**Instructions for the task**: Give back every line of the material exactly. Skip the pictures.

**Provided data**:

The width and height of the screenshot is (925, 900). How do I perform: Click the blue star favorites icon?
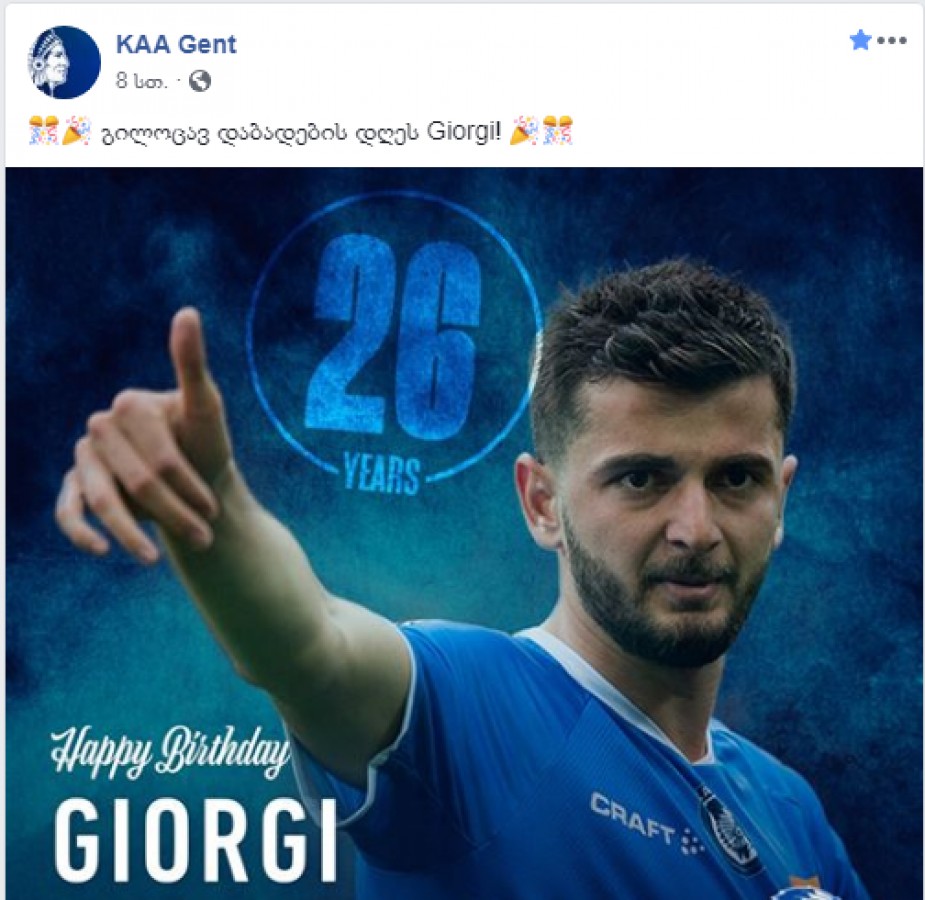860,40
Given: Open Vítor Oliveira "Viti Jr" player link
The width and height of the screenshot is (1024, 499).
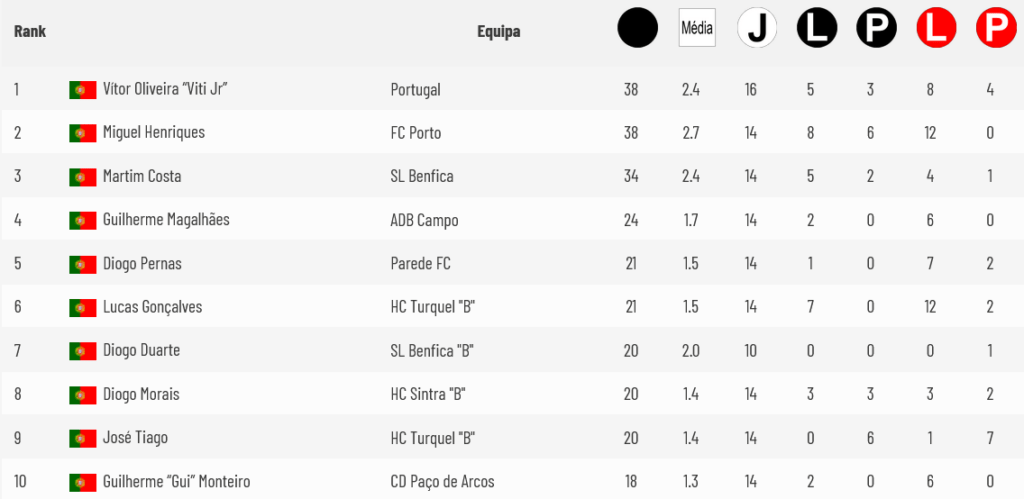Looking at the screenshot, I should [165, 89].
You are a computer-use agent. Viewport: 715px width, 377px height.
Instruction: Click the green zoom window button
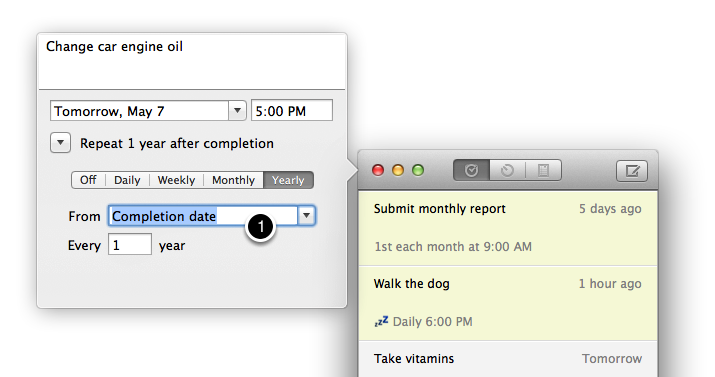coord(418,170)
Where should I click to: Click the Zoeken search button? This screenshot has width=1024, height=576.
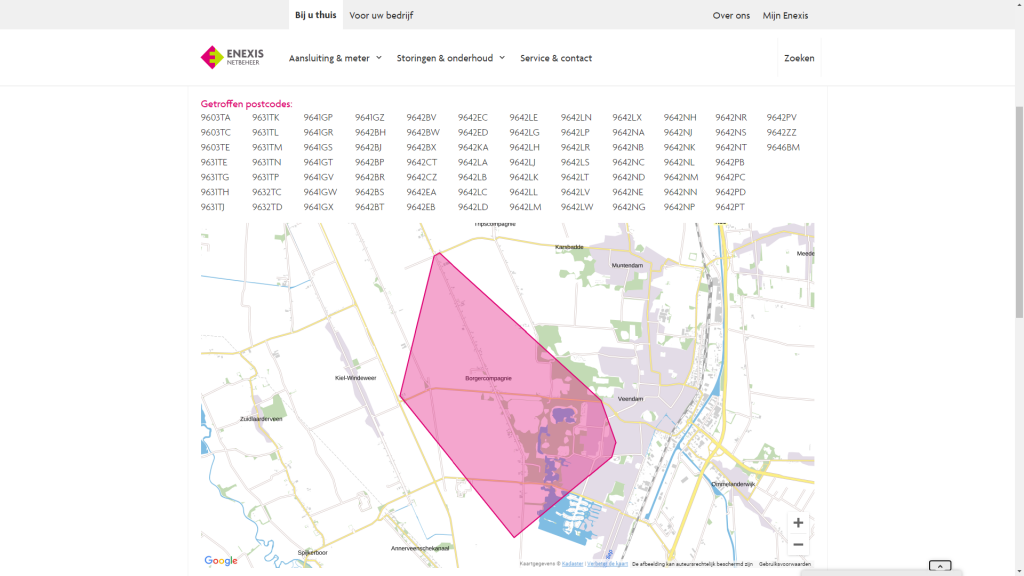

**Finished task**:
The width and height of the screenshot is (925, 900). How do I perform: Click the blue star favorites icon?
860,40
Given: Open Vítor Oliveira "Viti Jr" player link
The width and height of the screenshot is (1024, 499).
Looking at the screenshot, I should [165, 89].
You are a computer-use agent. Viewport: 715px width, 377px height.
Instruction: Click the green zoom window button
coord(418,170)
Where should I click to: Click the Zoeken search button? This screenshot has width=1024, height=576.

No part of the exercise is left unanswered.